TASK STATEMENT: Copy out exactly, and only, the lines from the one containing "Given: Open Brave browser from the taskbar" through the end of the entries. No pictures.

SOURCE MATERIAL:
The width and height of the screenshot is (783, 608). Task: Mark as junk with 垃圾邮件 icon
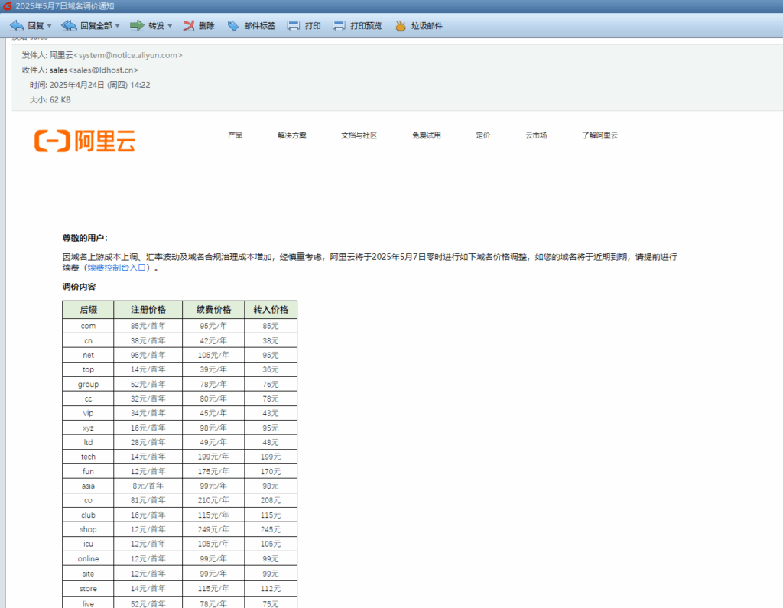point(401,25)
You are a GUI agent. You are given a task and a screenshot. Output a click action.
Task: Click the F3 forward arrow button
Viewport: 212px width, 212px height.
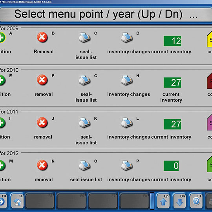(3, 201)
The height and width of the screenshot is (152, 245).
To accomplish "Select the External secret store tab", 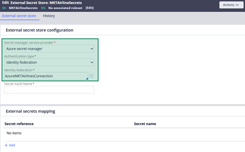I will tap(19, 16).
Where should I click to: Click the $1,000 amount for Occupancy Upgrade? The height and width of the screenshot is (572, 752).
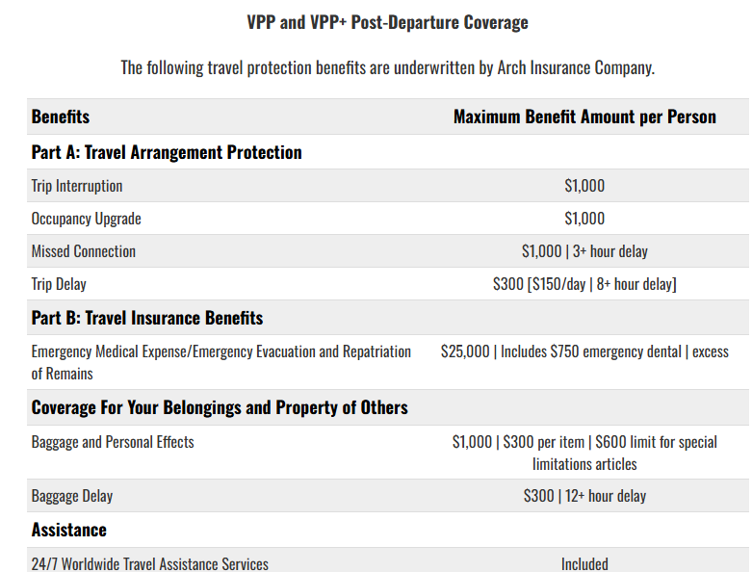point(584,219)
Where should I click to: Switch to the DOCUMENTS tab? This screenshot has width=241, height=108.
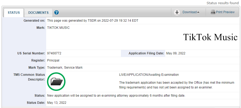pos(39,13)
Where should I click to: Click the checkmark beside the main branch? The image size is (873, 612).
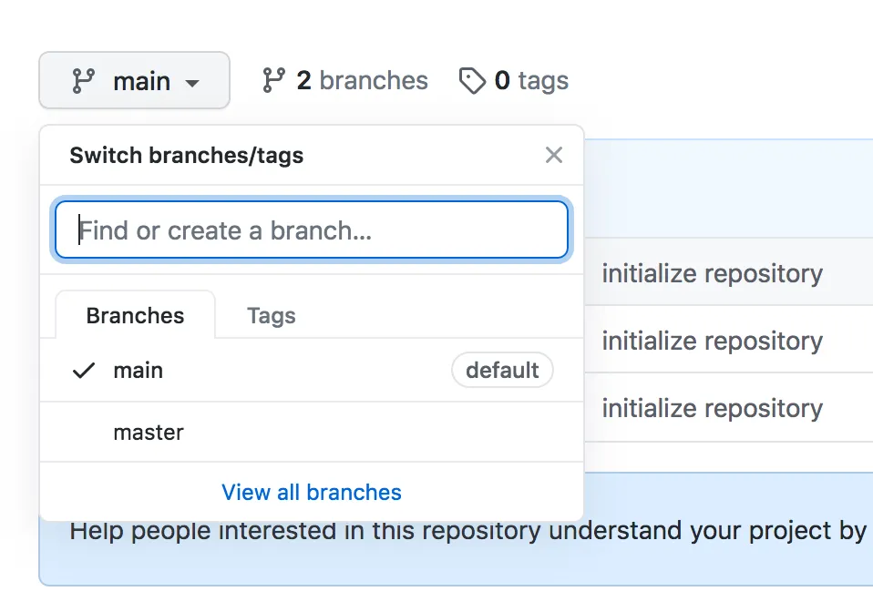click(x=83, y=370)
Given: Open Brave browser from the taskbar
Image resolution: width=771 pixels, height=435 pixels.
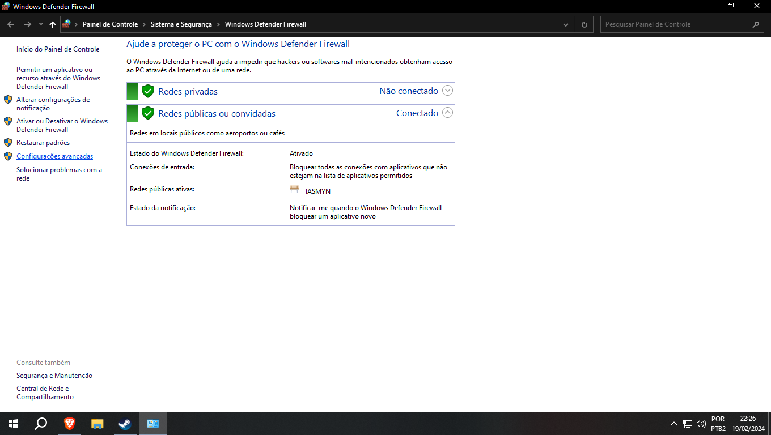Looking at the screenshot, I should [x=69, y=423].
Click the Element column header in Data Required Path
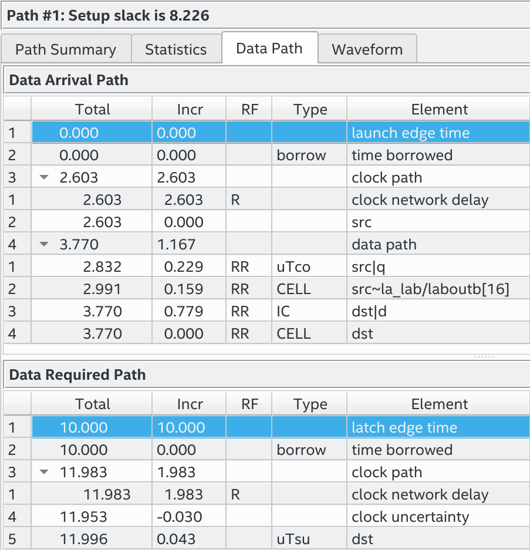Viewport: 530px width, 550px height. tap(439, 404)
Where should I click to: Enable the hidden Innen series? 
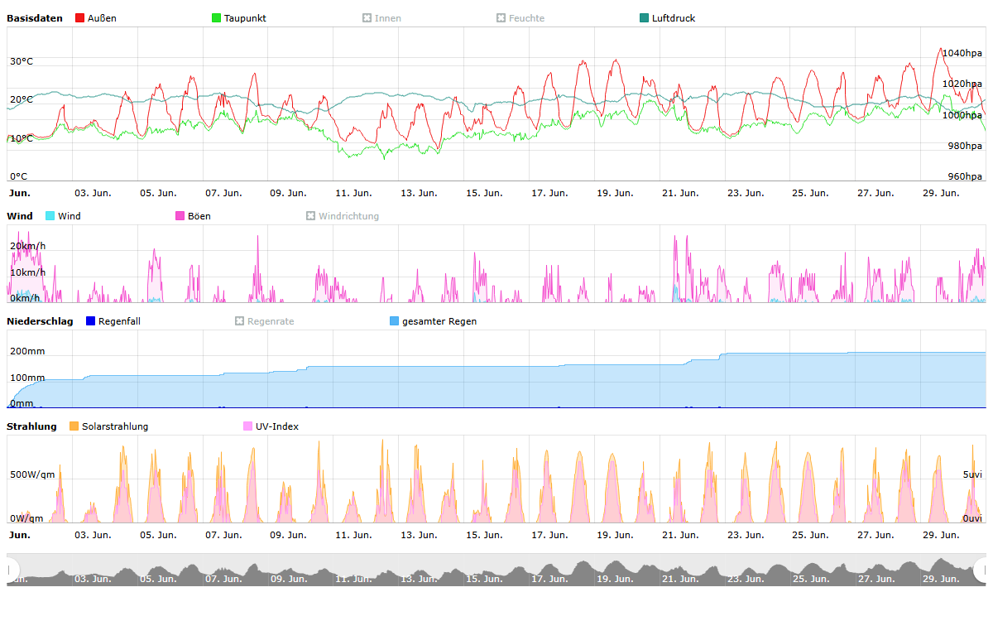pyautogui.click(x=367, y=18)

RESULT:
Given: Open Brave browser from the taskbar
Image resolution: width=771 pixels, height=435 pixels.
Looking at the screenshot, I should [x=69, y=423].
Click the Element column header in Data Required Path
Viewport: 530px width, 550px height. tap(439, 404)
Where should I click to: Enable the hidden Innen series? 
pyautogui.click(x=367, y=18)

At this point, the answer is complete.